Un prix mondial qui braque les projecteurs sur le Maghreb néolithique
Le prestigieux Prix Antiquity, créé en 1994 par la revue académique éponyme, distingue chaque année une recherche jugée décisive pour la compréhension du passé humain. L’édition 2025 couronne l’enquête pluridisciplinaire menée sur le site d’Oued Beht, niché dans les contreforts pré-atlantiques du Maroc. Cette récompense, parmi les plus convoitées du milieu, acte l’entrée du Maghreb dans la conversation scientifique sur l’émergence des sociétés complexes en Méditerranée, longtemps monopolisée par les rives orientales du Bassin. Elle rappelle aussi que le patrimoine archéologique peut façonner des formes de soft power, au même titre que la diplomatie énergétique ou sécuritaire.
Oued Beht : dimensions et organisation d’un complexe agro-pastoral pionnier
Daté entre 3400 et 2900 avant notre ère, le gisement marocain livre les vestiges du plus vaste ensemble agricole connu en Afrique en dehors de la vallée du Nil. Les fouilles ont mis au jour un habitat regroupant habitations semi-enterrées, zones artisanales et séries de fosses de stockage profondes. Les archéologues estiment que la superficie occupée pourrait rivaliser avec celle de la cité de Troie au tout début de l’Âge du bronze, signalant une densité de population et un degré d’organisation rarement observés pour cette phase du Néolithique final nord-africain.

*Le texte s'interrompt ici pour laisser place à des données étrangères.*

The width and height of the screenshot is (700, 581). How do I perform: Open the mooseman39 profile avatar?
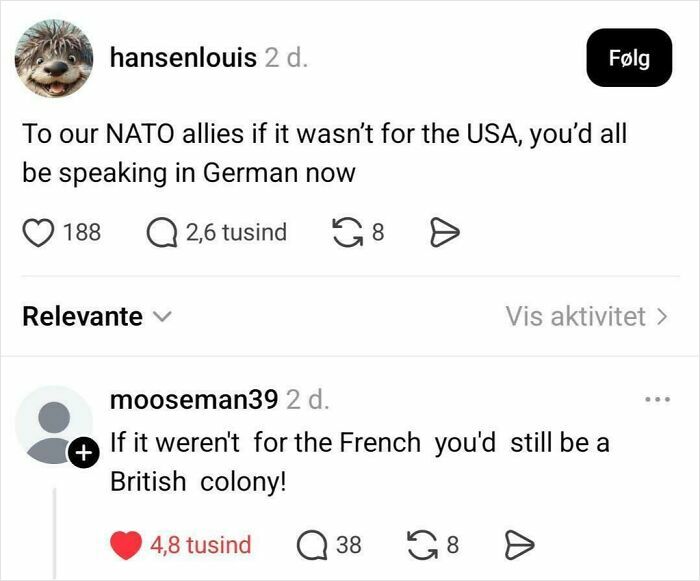pyautogui.click(x=54, y=425)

Des indices matériels attestant d’une économie diversifiée
L’argumentaire scientifique reposant sur plus de trois mille artefacts répertoriés, l’équipe a pu reconstituer une économie agropastorale robuste. Les restes carpologiques témoignent de la domestication précoce du blé amidonnier, de l’orge et de légumineuses, tandis que les ossements indiquent la présence maîtrisée de caprinés, de bovins et de suidés. La céramique, aux décors incisés caractéristiques, révèle des techniques de cuisson avancées, et les assemblages lithiques montrent des lames de faucilles polies, adaptées à la moisson. La découverte de vastes silos enterrés suggère une capacité de stockage excédentaire, indice d’une possible redistribution communautaire ou d’échanges à moyenne distance, prémices d’un réseau commercial intra-maghrébin encore sous-documenté.

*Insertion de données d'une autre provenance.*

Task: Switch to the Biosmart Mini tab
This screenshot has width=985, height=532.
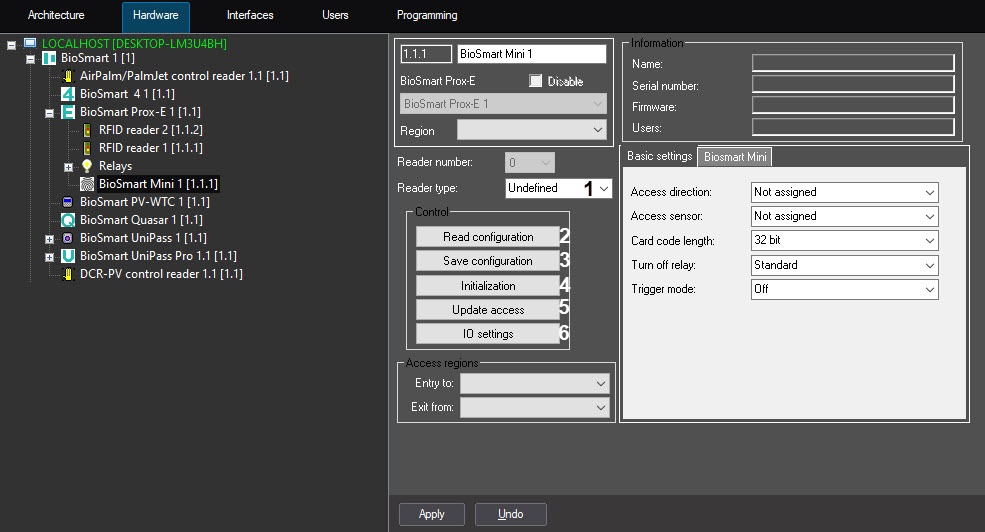Action: coord(735,157)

Un consortium scientifique à l’échelle euro-méditerranéenne
Le projet archéologique d’Oued Beht (OBAP), lancé en 2021, réunit l’Institut national des sciences de l’archéologie et du patrimoine du Maroc, le Conseil national de la recherche italien, l’Université de Cambridge et l’Association internationale d’études méditerranéennes et orientales. Ce montage institutionnel illustre la montée en puissance des coopérations triangulaires Sud-Sud-Nord, désormais encouragées par l’Union africaine et l’Union européenne. Selon la codirectrice marocaine du programme, le chantier « conjugue expertise locale et technologies analytiques de pointe, des isotopes stables à la photogrammétrie, tout en formant la prochaine génération de chercheurs africains ». L’initiative bénéficie d’ailleurs d’un soutien diplomatique discret, Rabat soulignant l’impact du patrimoine sur l’attractivité régionale et sur le dialogue interculturel.
Enjeux géopolitiques et diplomatiques du patrimoine archéologique
Au-delà de l’intérêt académique, la reconnaissance internationale d’Oued Beht intervient dans un contexte où les États nord-africains cherchent à diversifier leurs atouts d’influence. La valorisation d’un récit commun sur les origines agricoles du Maghreb offre un levier de cohésion régionale, susceptible d’atténuer des tensions frontalières ponctuelles. Pour les partenaires européens, soutenir de tels programmes représente un instrument de diplomatie culturelle, complémentaire des engagements en matière de sécurité et de climat. Le cas d’Oued Beht révèle ainsi comment la science archéologique peut devenir une scène de négociation symbolique, chaque fragment de poterie participant, à sa manière, à la construction d’une image nationale ouverte et moderne.
Perspectives pour la recherche africaine et méditerranéenne
Le corpus de données engrangé par l’OBAP redéfinit la chronologie de la néolithisation en Afrique du Nord et appelle à réévaluer le rôle du Sahara atlantique comme corridor d’innovations. Plusieurs équipes envisagent déjà des comparaisons isotopiques avec les sites du Rif et de la vallée du Sénégal pour tester l’hypothèse d’une circulation de cultivateurs plutôt que d’une simple diffusion d’idéologies agricoles. À moyen terme, l’objectif est de constituer une base de références maghrébine accessible aux laboratoires africains, afin de réduire la dépendance analytique vis-à-vis des centres européens. La remise du Prix Antiquity 2025 confère à ces ambitions une crédibilité et une visibilité accrues, encourageant bailleurs et gouvernements à inscrire le patrimoine dans leurs agendas de développement durable.